Here we present an example using data from 31 studies that assessed procalcitonin as a diagnostic marker for sepsis in critically ill patients[3]. Let’s load the data. A way to do this is by using the following code:
library(readxl)
example <- read_excel("/the_path_of_the_data/PCT and sepsis.xlsx")
Let’s see how the data look:
Now we need to get the lists of tp, fp, fn and tn in the SCSmeta function and run it. You can simply do this by writing:
SCSmeta(example$tp,example$fp, example$fn, example$tn)
Following its execution, the SCSmeta function produces the following.
It first gives the point estimates and associated 95% confidence intervals for the diagnostic odds ratio (DOR), the pooled sensitivity (Se) and specifcity (Sp), the area under the curve (AUC) and the positive and negative likelihood ratio (pLR and nLR, respectively).
## [1] "The DOR is 7.566 ( 4.933 ; 11.607 )"
## [1] "The AUC is 0.733 ( 0.69 ; 0.773 )"
## [1] "The Se is 0.724 ( 0.653 ; 0.784 )"
## [1] "The Sp is 0.743 ( 0.674 ; 0.802 )"
## [1] "The pLR is 2.815 ( 2.073 ; 3.823 )"
## [1] "The nLR is 0.372 ( 0.276 ; 0.502 )"
Finally, it also produces the summary ROC plot:
The red line corresponds to the sROC plot, while the dotted lines represent upper and lower 95% confidence intervals for the sROC plot. The blue rhombus corresponds to the pooled point estimate for the \((Se_{pool}, 1-Sp_{pool})\) pair under the SCS method, while the circles represent the actual \((Se_i, 1-Sp_i)\) pairs from each study. Circle size is proportional to the weight of each study in the DOR meta-analysis using the IVhet estimator[1].
This work was supported by Program Grant #NPRP10-0129-170274 from the Qatar National Research Fund (a member of Qatar Foundation). The findings herein reflect the work and are solely the responsibility of the authors.
You can use this Shiny app to upload your data and get results using the IVHet estimator. You need to provide a “.csv” file, organized in the format of the example above. The columns to be analyzed must be named tp,fp,fn,tn (it doesn’t matter if additional columns exist). If you wish to change the color of elements in your graph you can dowload the code and run it locally on your computer (if you have R-RStudio installed). The option to change color was removed from the online version because some users played for hours and this costs. For any questions or suggestions please do not hesitate to send an email.

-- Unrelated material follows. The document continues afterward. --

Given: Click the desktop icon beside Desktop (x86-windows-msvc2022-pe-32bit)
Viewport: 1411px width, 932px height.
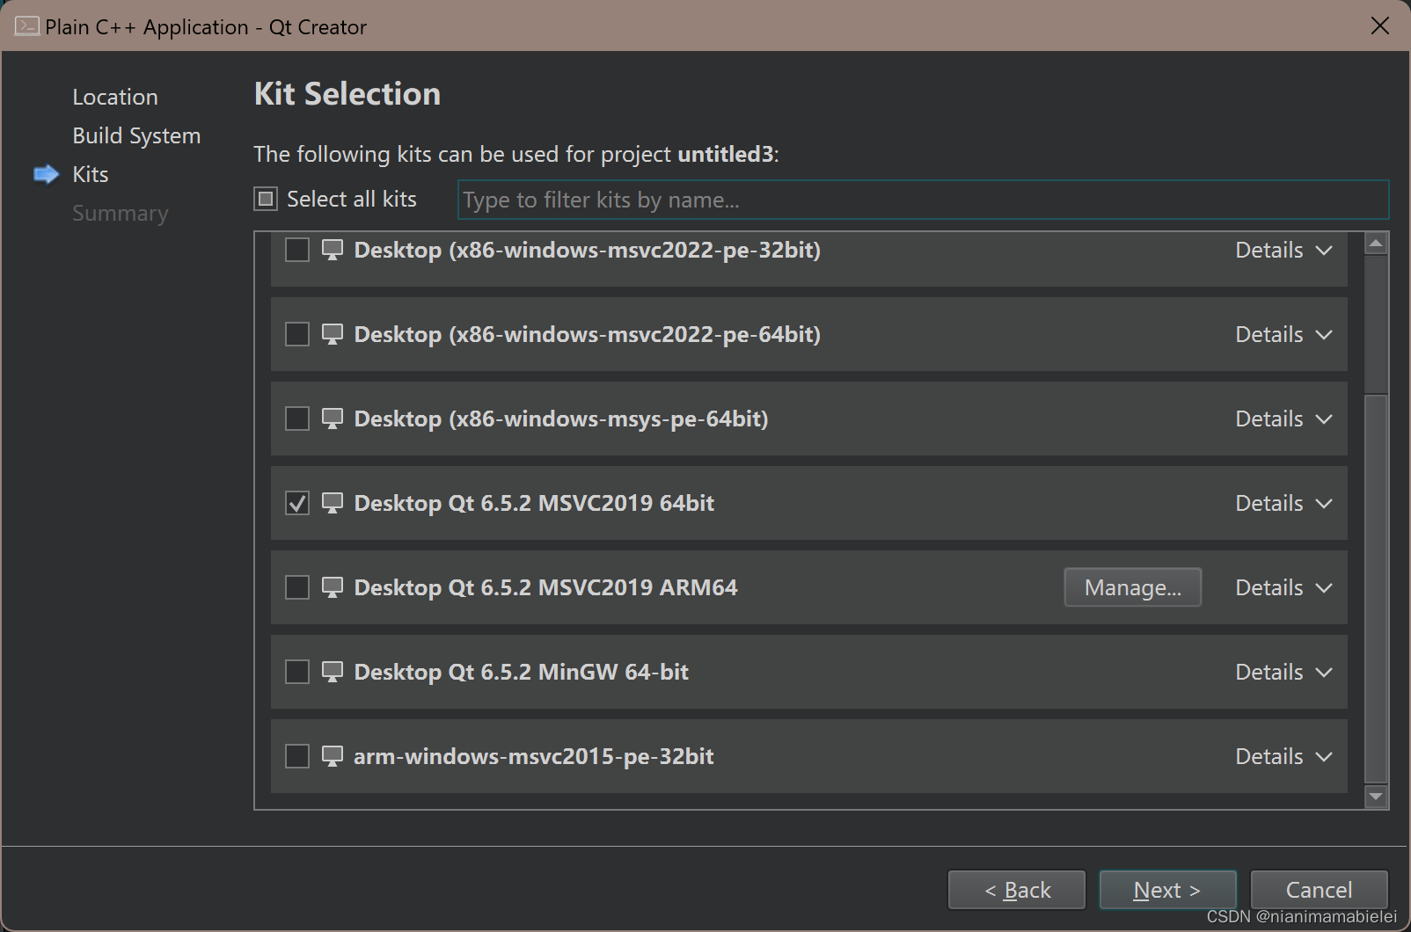Looking at the screenshot, I should (x=332, y=250).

[1] Doi SA, Barendregt JJ, Khan S, Thalib L, Williams GM. Advances in the meta-analysis of heterogeneous clinical trials I: The inverse variance heterogeneity model. Contemp Clin Trials 2015; 45(Pt A):130-8.
[2] Furuya-Kanamori L, Kostoulas P, Doi SA. A new method for synthesizing test accuracy data outperformed the bivariate method. J Clin Epidemiol. 2020.
[3] Wacker C, Prkno A, Brunkhorst FM, Schlattmann P. Procalcitonin as a diagnostic marker for sepsis: a systematic review and meta-analysis. Lancet Infect Dis 2013; 13(5):426-35.